Los esfuerzos por avanzar hacia un mundo más sostenible se están centrando en un número limitado de acciones y actores, dejando de lado estrategias y sectores cruciales. Esta es la conclusión de un nuevo estudio del CRETUS de la Universidad de Santiago de Compostela (USC), publicado en Nature Sustainability, que cuenta con la participación del profesor e investigador distinguido Sebastian Villasante. La investigación se basa en el análisis de 4 millones de documentos académicos y subraya la urgente necesidad de un enfoque más inclusivo y coordinado para enfrentar la crisis climática y la pérdida de biodiversidad.
Un cambio profundo y rápido hacia un mundo justo y sostenible, donde humanos y naturaleza puedan prosperar, es considerado esencial para abordar la emergencia climática. Por ello, los científicos se apresuran a investigar acciones urgentes y concretas que permitan alcanzar lo que se denomina “cambio transformador para la sostenibilidad global”. Esto implica cambios fundamentales en perspectivas, estructuras y prácticas para hacer frente al declive ambiental. En este contexto, la Evaluación de Cambio Transformador del IPBES de 2024 propuso cinco estrategias generales compuestas por 22 acciones que deben ser emprendidas por diferentes sectores sociales.
Análisis crítico sobre el enfoque actual
No obstante, aún persiste la incertidumbre sobre qué acciones deberían recibir mayor atención por parte de la comunidad científica, así como las conexiones entre las estrategias propuestas y los distintos sectores sociales que han sido pasadas por alto. Este aspecto es iluminado por el nuevo estudio publicado en Nature Sustainability, que realiza una exhaustiva análisis bibliométrica.
La investigación, que involucra a 29 investigadores de todo el mundo, revela que la literatura científica tiende a concentrarse excesivamente en ciertos tipos de acciones, especialmente aquellas relacionadas con cambios tecnológicos, mientras que presta escasa atención a otras orientadas a transformar el sistema económico. Los hallazgos indican que gran parte del enfoque ha estado dirigido hacia el sector privado y los ámbitos de comunicación y producción de conocimiento, dejando poco espacio para considerar el papel fundamental de la sociedad civil y del sector público.

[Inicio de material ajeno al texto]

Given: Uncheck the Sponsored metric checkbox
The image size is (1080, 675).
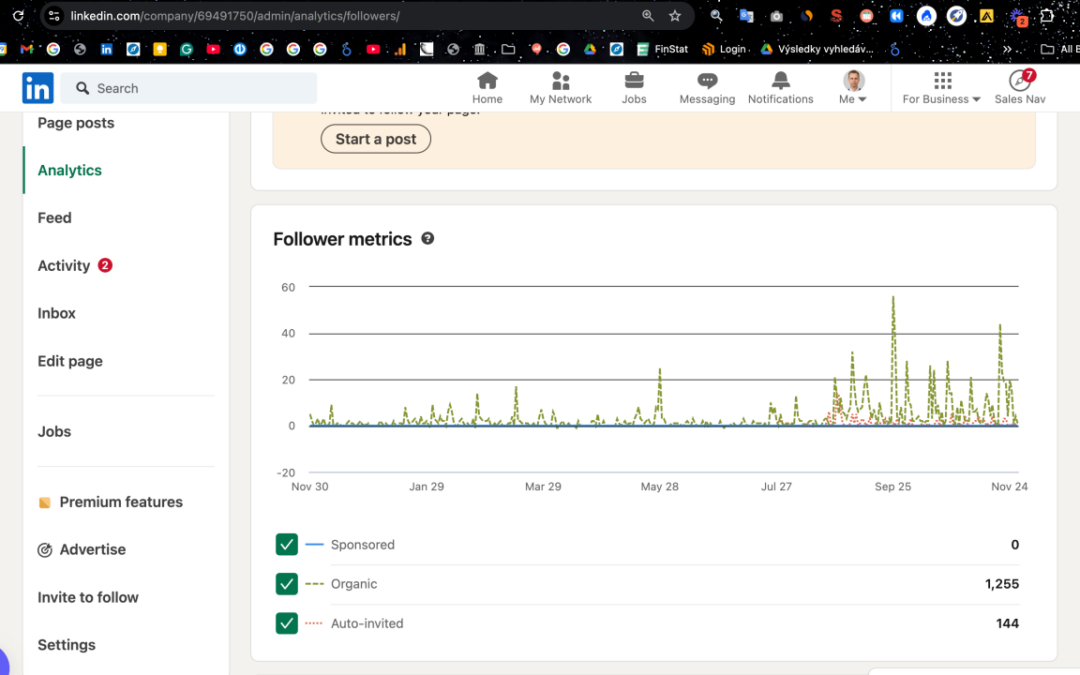Looking at the screenshot, I should (x=287, y=544).
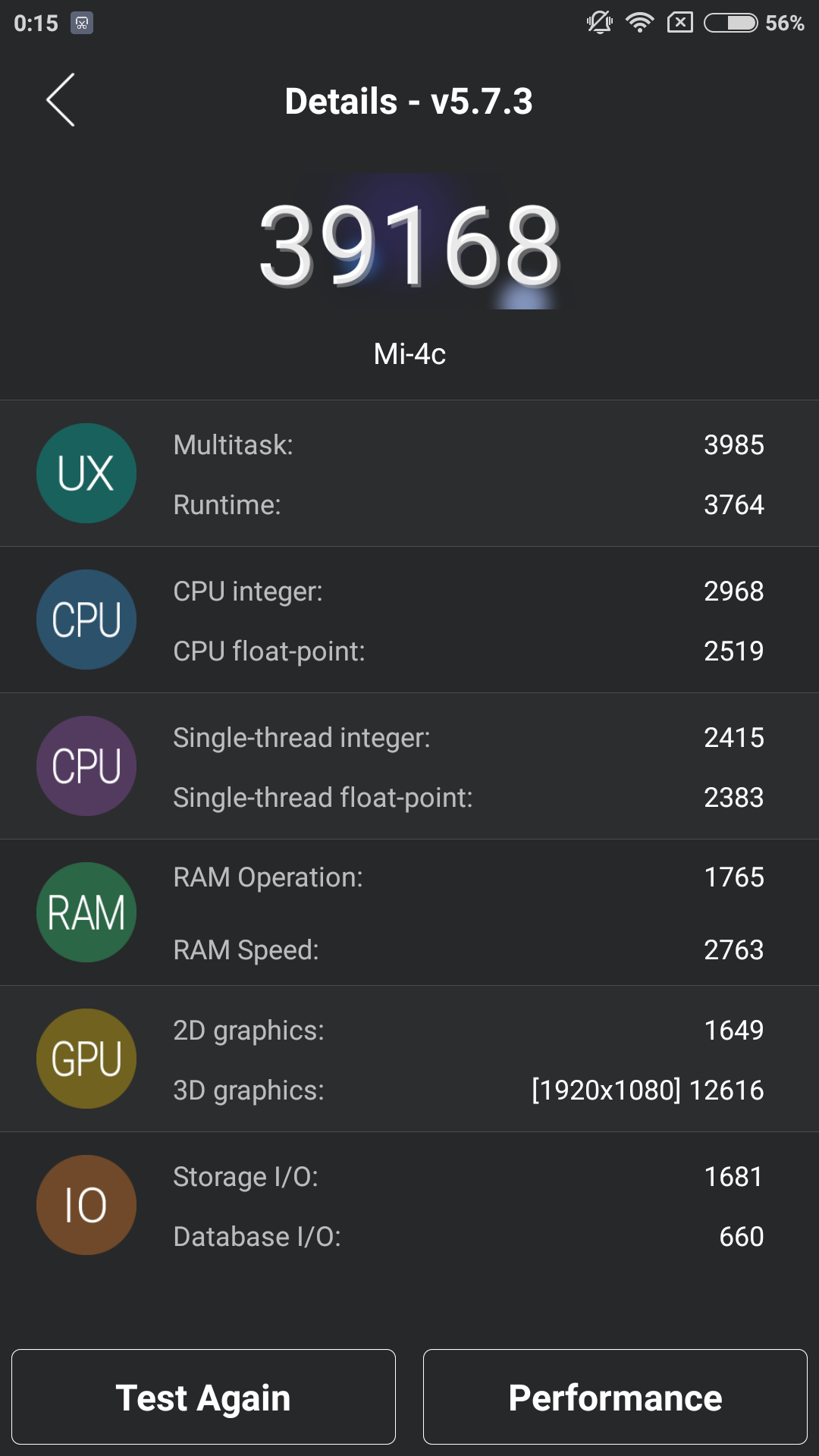Tap the RAM Speed result row
The height and width of the screenshot is (1456, 819).
[x=468, y=950]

Desigualdad en la representación de actores clave
Entre los actores analizados, los financieros son notablemente subrepresentados, pese a que sus decisiones pueden tener un impacto significativo en la crisis ambiental. Además, el estudio pone de manifiesto que las acciones y sectores no siempre están interconectados adecuadamente, generando vacíos importantes sobre quién es responsable de cada medida adoptada.
Un hallazgo alarmante es la predominancia en estudios que trasladan la responsabilidad de la crisis ambiental desde actores institucionales hacia individuos. Por ejemplo, las investigaciones sobre cambios en comportamientos personales, como hábitos de reciclaje, son mucho más frecuentes que aquellas que abordan transformaciones económicas o políticas. Esta tendencia resulta preocupante dado que históricamente algunas industrias —en particular las corporaciones petroleras— han utilizado esta narrativa para desviar la responsabilidad hacia los ciudadanos.
Sebastian Villasante señala: “En nuestra investigación destacamos cómo el personal investigador puede crear un relato sesgado sobre las acciones y actores capaces de impulsar cambios hacia la sostenibilidad. En general, estamos ignorando a actores potencialmente poderosos para promover transformaciones significativas, especialmente a la sociedad civil”. El estudio concluye con un llamado a adoptar enfoques más pluralistas en la generación de conocimiento y diseño de políticas para lograr un cambio real hacia la sostenibilidad.